## BEGIN Source passage
(Bloomberg) -- The People’s Bank of China unexpectedly lowered the cost of its one-year policy loans by the most since April 2020, acting days after cutting a key short-term rate in a sign of greater support for the slowing economy.
The central bank decreased the rate of the medium-term lending facility by 20 basis points to 2.3%, according to a statement Thursday, the first reduction in almost a year. The cut followed the PBOC’s trim of the seven-day reverse repo by 10 basis points on Monday. The monetary authority has recently downplayed the MLF in favor of the short-term rate to guide markets in a way more similar to global peers.
“It is basically a coordinated effort across all the key interest rates to ease monetary policy,” said Lynn Song, Greater China chief economist at ING Bank. “It’s worth highlighting this round of easing kicked off with the seven-day RR, which may be a signal of its future role as the main policy rate.”
## END Source passage
> Short task 1
According to the article on China's central bank rate cut, by how much was the medium-term lending facility rate lowered, and to what level?
> Short task 2
Reproduce word for word the stretch of the article on China's central bank rate cut from "(Bloomberg) -- The" through "to global peers.".
> Short task 3
Pick up the article on China's central bank rate cut after its last sentence and continue writing it.
## BEGIN Data extract
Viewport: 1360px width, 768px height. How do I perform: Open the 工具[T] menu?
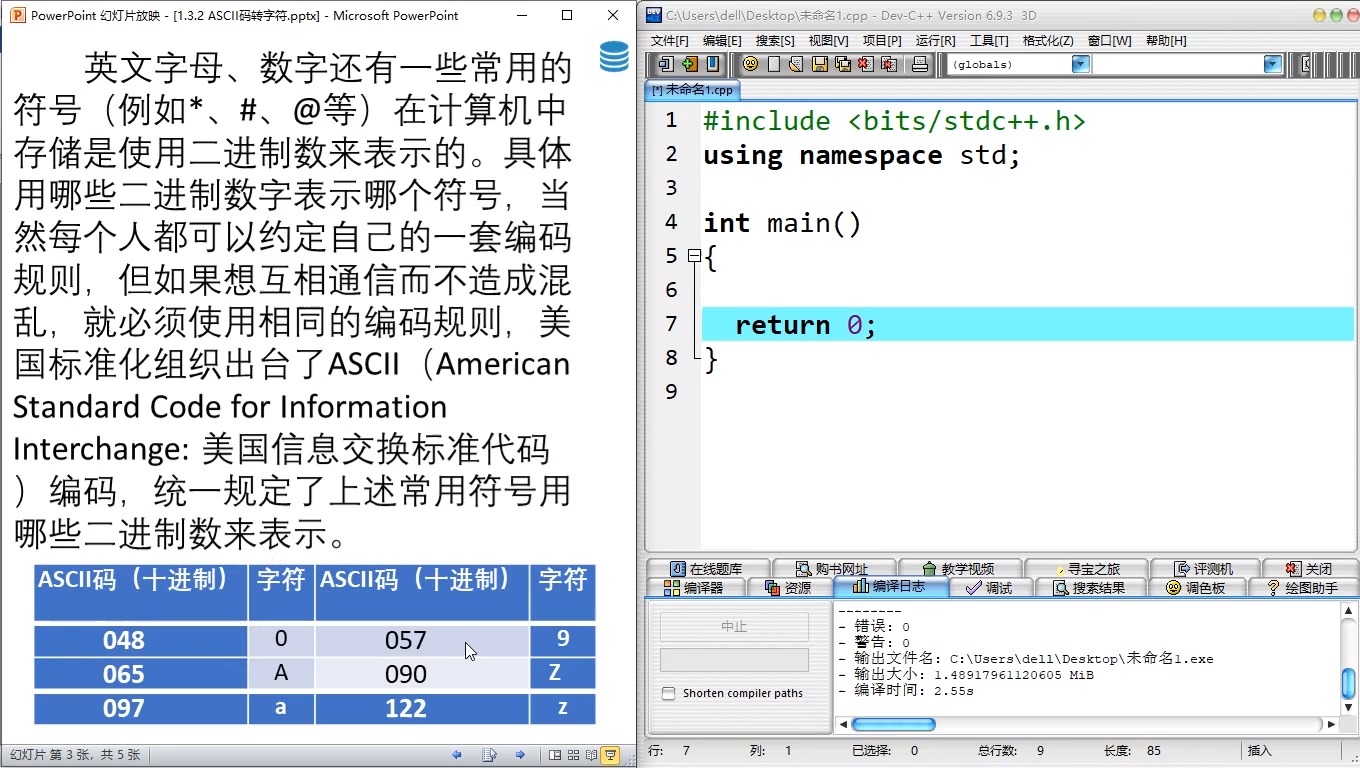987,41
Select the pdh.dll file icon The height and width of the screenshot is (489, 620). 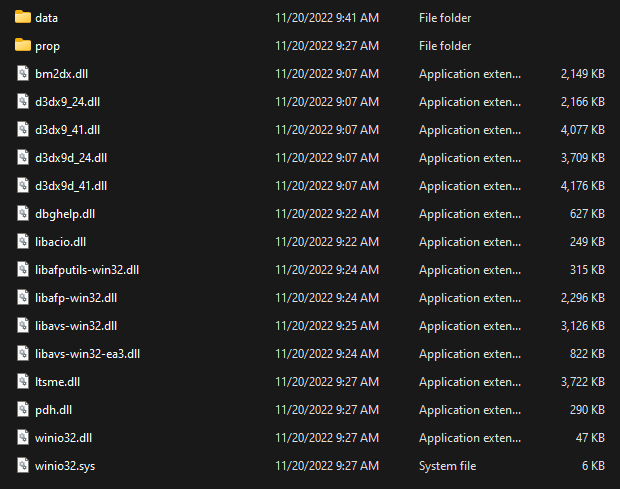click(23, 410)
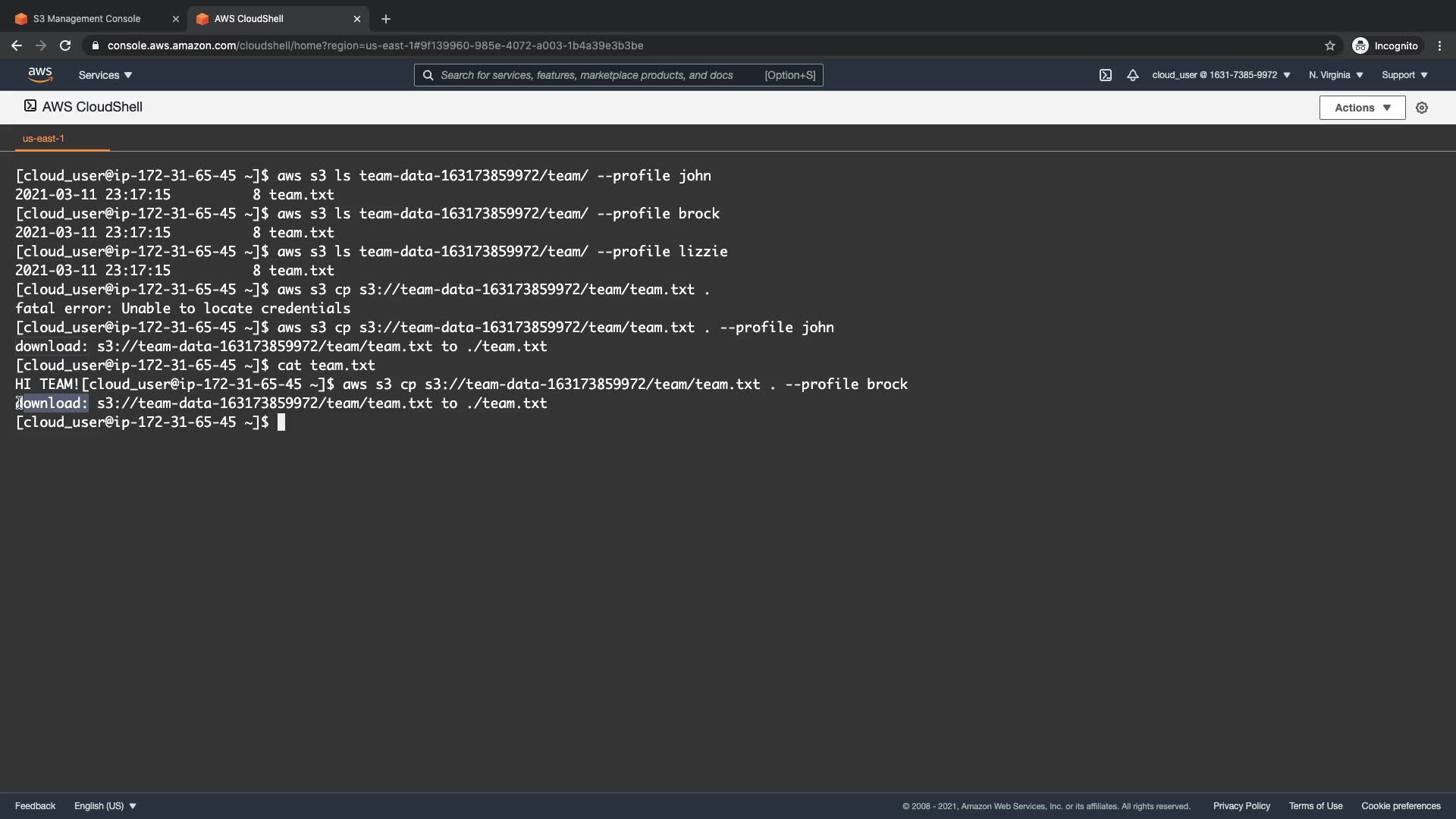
## END Data extract
> Task answer 1
It was lowered by 20 basis points, to 2.3%.

> Task answer 2
(Bloomberg) -- The People’s Bank of China unexpectedly lowered the cost of its one-year policy loans by the most since April 2020, acting days after cutting a key short-term rate in a sign of greater support for the slowing economy.
The central bank decreased the rate of the medium-term lending facility by 20 basis points to 2.3%, according to a statement Thursday, the first reduction in almost a year. The cut followed the PBOC’s trim of the seven-day reverse repo by 10 basis points on Monday. The monetary authority has recently downplayed the MLF in favor of the short-term rate to guide markets in a way more similar to global peers.

> Task answer 3
China’s bond futures edged higher with the yuan after the cut, though the moves were modest.
The PBOC’s string of rate cuts underscores authorities’ growing urgency to support growth, which came in worse than expected in the second quarter as faltering consumer spending more than offset an export boom. The central bank had refrained from cutting rates since late last year as it sought to keep the yuan exchange rate stable.
The announcement was unexpected because the PBOC typically conducts MLF operations in the middle of each month, and had already drained a net 3 billion yuan ($413 million) of cash via the funds earlier this month when a batch of them matured. The PBOC provided 200 billion yuan of MLF on Thursday, the biggest net injection since January.
PBOC’s Shift
The sequence of the rate cuts and the off-schedule MLF operation underlines the PBOC’s transition toward a new framework.
Making the seven-day reverse repo the main policy lever that guides lending and longer-term rates could allow the PBOC to send out a clearer signal and better influence the market. Along with the new tool of government bond trading that has yet to be used, the shift could potentially give the central bank more sway over borrowing costs from short to long-term durations.
Taken together, the rate cuts amount to a modest round of easing this time around, and are unlikely to move the needle in terms of boosting domestic demand in the absence of any improvement in the overall jobs market, economists say.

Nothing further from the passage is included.